Every investment is more risky so the rate of interest on loans goes way up.
With falling GDP, wages are stagnant or falling. At present young people take on debt to buy houses and things, partly in the expectation that their wages will rise so the debt gets easier to pay off over time. Falling wages make debt repayment harder, not easier, so people will not take out loans. so sales will be lower, leading to a downward spiral.
Let’s say, it’s extremely unfair to the new generations. They bear crushing social benefits for a majority of old people and are outvoted by the same old people. Until population stops reducing, or social benefits are severely reformed. The latter being the more likely, but not before the economy crashes.
LOL. The environment will be destroyed but it won’t be getting any worse anymore. They will be delighted. Just a couple thousand years, maybe a million, to wait out – doable.
Probably less than a hundred. We're not talking about a nuclear winter scenario. Look at the Chernobyl exclusion zone (most of which is not radioactive and is closed off as a precaution)

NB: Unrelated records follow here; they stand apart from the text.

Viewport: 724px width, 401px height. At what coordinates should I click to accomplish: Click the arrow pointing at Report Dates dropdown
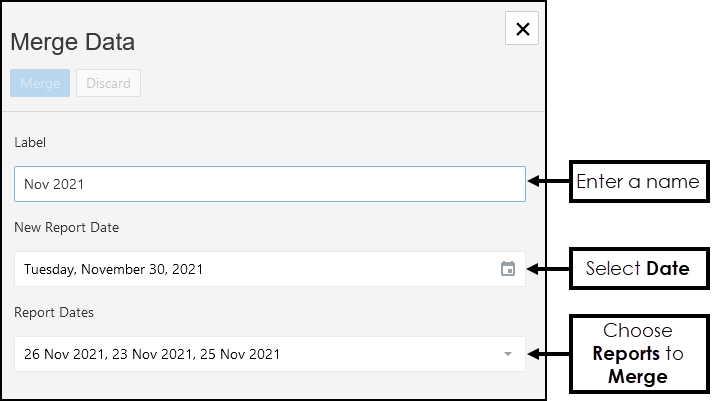click(x=548, y=354)
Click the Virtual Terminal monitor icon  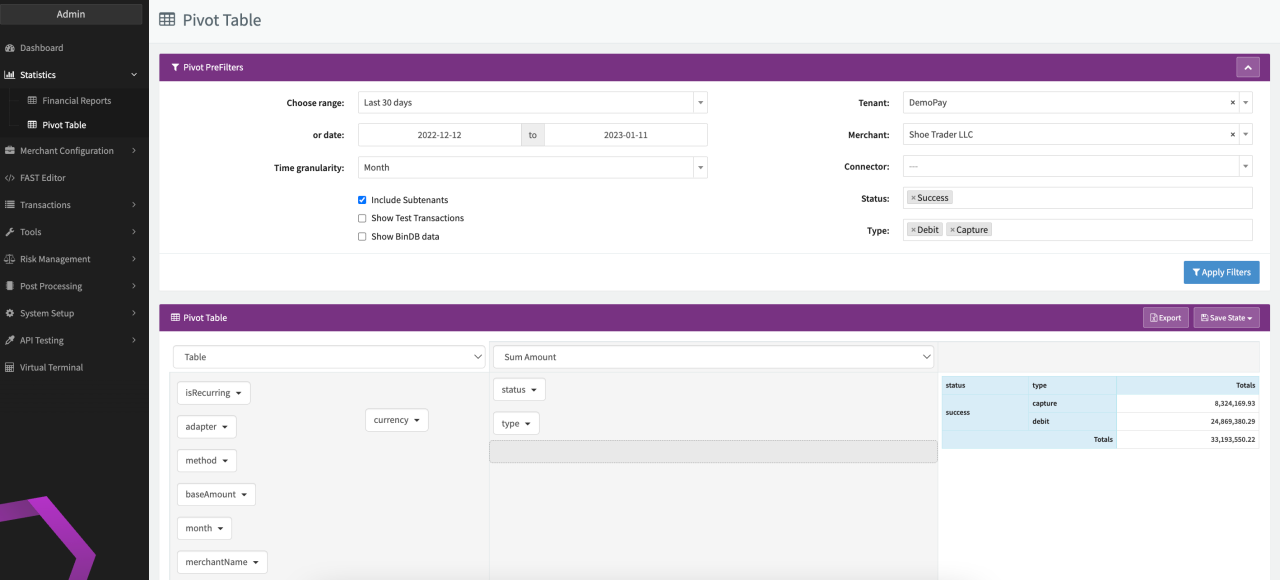click(x=10, y=367)
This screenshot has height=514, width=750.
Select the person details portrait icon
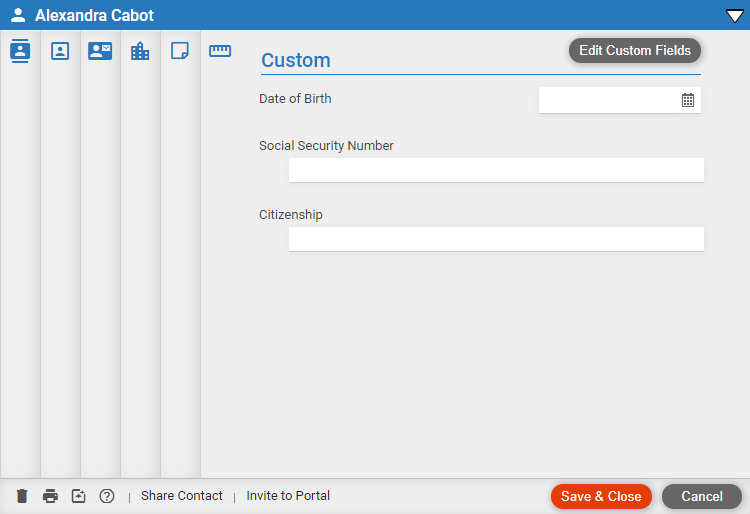point(60,51)
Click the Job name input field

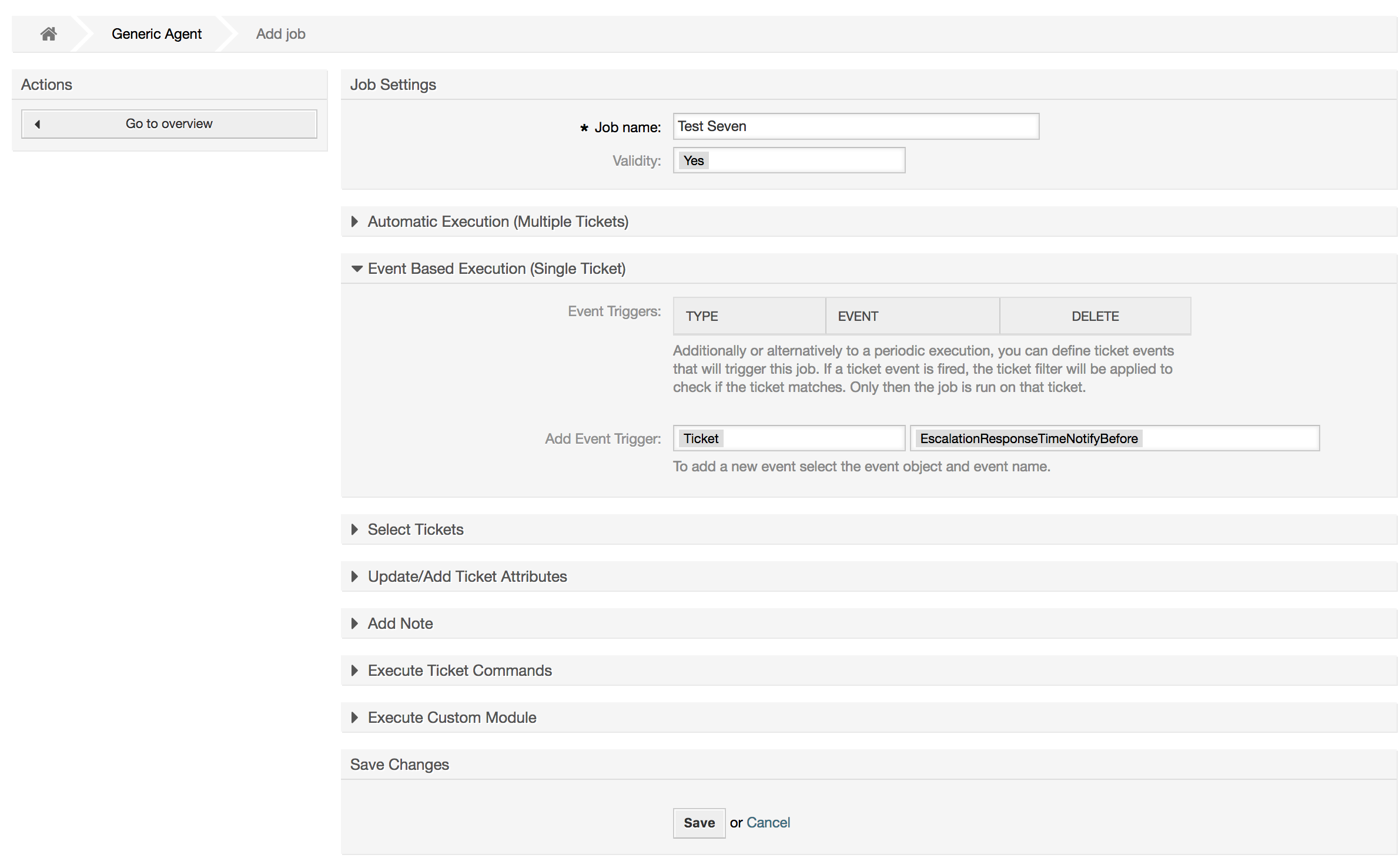pyautogui.click(x=855, y=126)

We’re talking climate warming by 2-3°C at least, no one knows how bad it’s going to be. I wish I would share your optimism. At the moment, scientists keep revising their prognostics for the worse each year.
Earth's ecosphere can adapt to tolerate that shift. It's better that we don't fuck it up, but earth has tolerated much hotter and colder periods just fine. It's us and the ecosystem we rely on that we're destroying.
AI and robotics will still need maintenance. The expertise for the maintainers will be quite expensive to develop (longer years of schooling). Larger portions of society will now be necessary dedicated to new tech.
One issue is that the wealthiest most advanced countries are having the fewest people, while the poorest countries have a the fastest growing populations. Pakistan or Nigeria alone will have more people than the whole of Europe. They may become wealthier but more realistically there will be an even tiny minority of people living well with most of the world in slums.
Changing this, and moving to a society where AI and robots solve the problem of letting people retire (presuming that's possible, technologically) would require a massive shift in how people are, for lack of a better word, valued by society. Right now, we assign a lot of value to individuals based on their level of economic productivity.
It would be a change of considerable magnitude to let AI and robots create the economic value and then distribute it to individuals on some "fair" basis. I suggest that based on the current situation, finding agreement on what constitutes "fair" would be challenging, at best.